→ **Assignment**:
In the records below, take the line with "Task: Click the Prettify button" and all lines after it, and copy them exactly, pictures excluded.

*** Dataset ***

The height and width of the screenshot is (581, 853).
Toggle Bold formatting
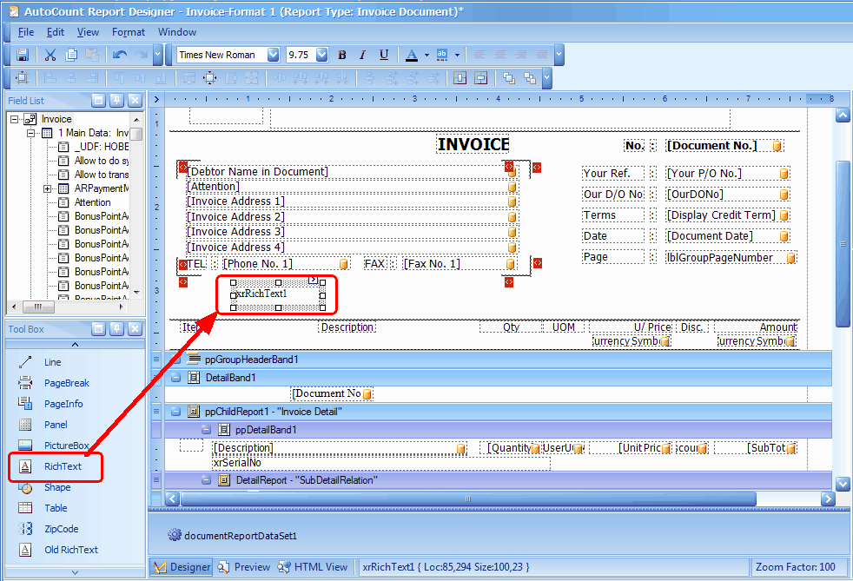tap(342, 55)
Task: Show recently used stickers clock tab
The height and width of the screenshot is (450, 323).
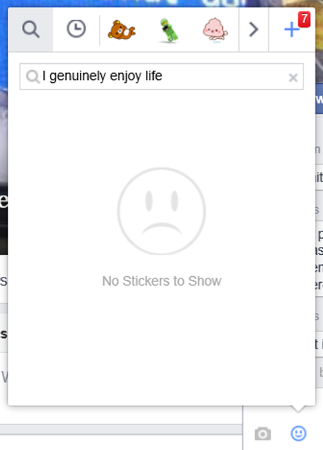Action: [x=76, y=29]
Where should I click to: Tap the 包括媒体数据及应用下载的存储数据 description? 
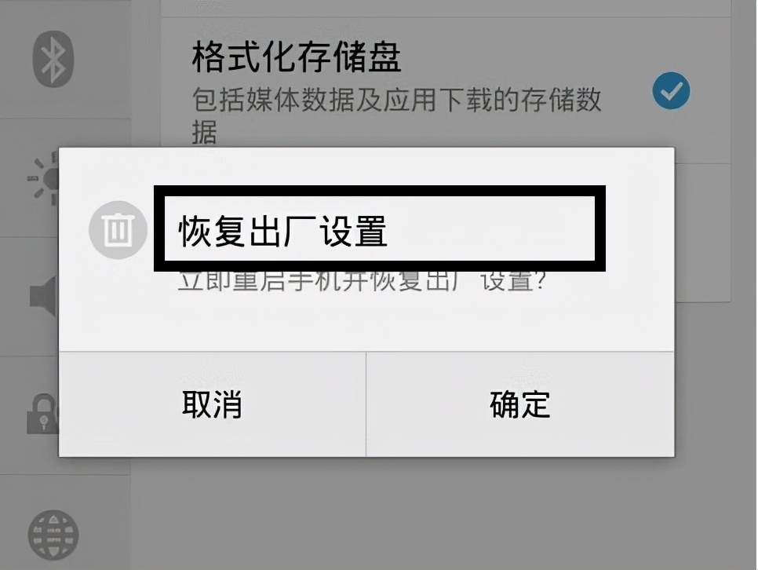[x=396, y=115]
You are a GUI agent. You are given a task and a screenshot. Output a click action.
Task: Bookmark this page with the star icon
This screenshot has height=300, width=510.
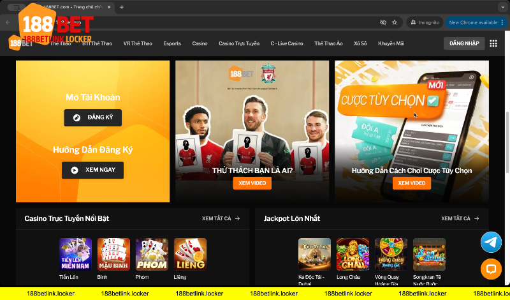(395, 22)
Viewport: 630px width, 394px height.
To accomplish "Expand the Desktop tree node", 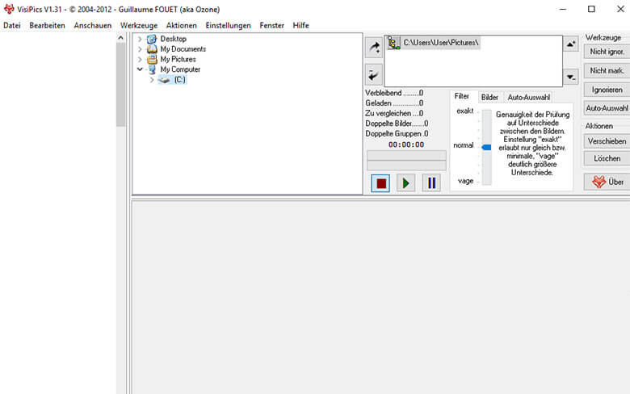I will coord(140,39).
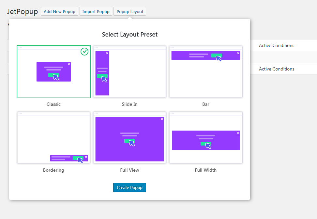Image resolution: width=317 pixels, height=219 pixels.
Task: Click the cursor icon in Full View preview
Action: (132, 143)
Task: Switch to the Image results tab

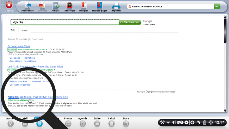Action: point(25,30)
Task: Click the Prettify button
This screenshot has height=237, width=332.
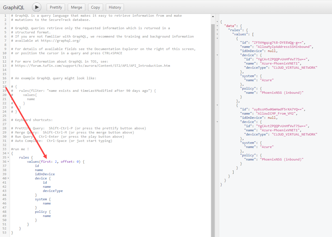Action: click(56, 7)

*** End of Dataset ***

→ **Answer box**:
Task: Click the Prettify button
This screenshot has height=237, width=332.
Action: click(56, 7)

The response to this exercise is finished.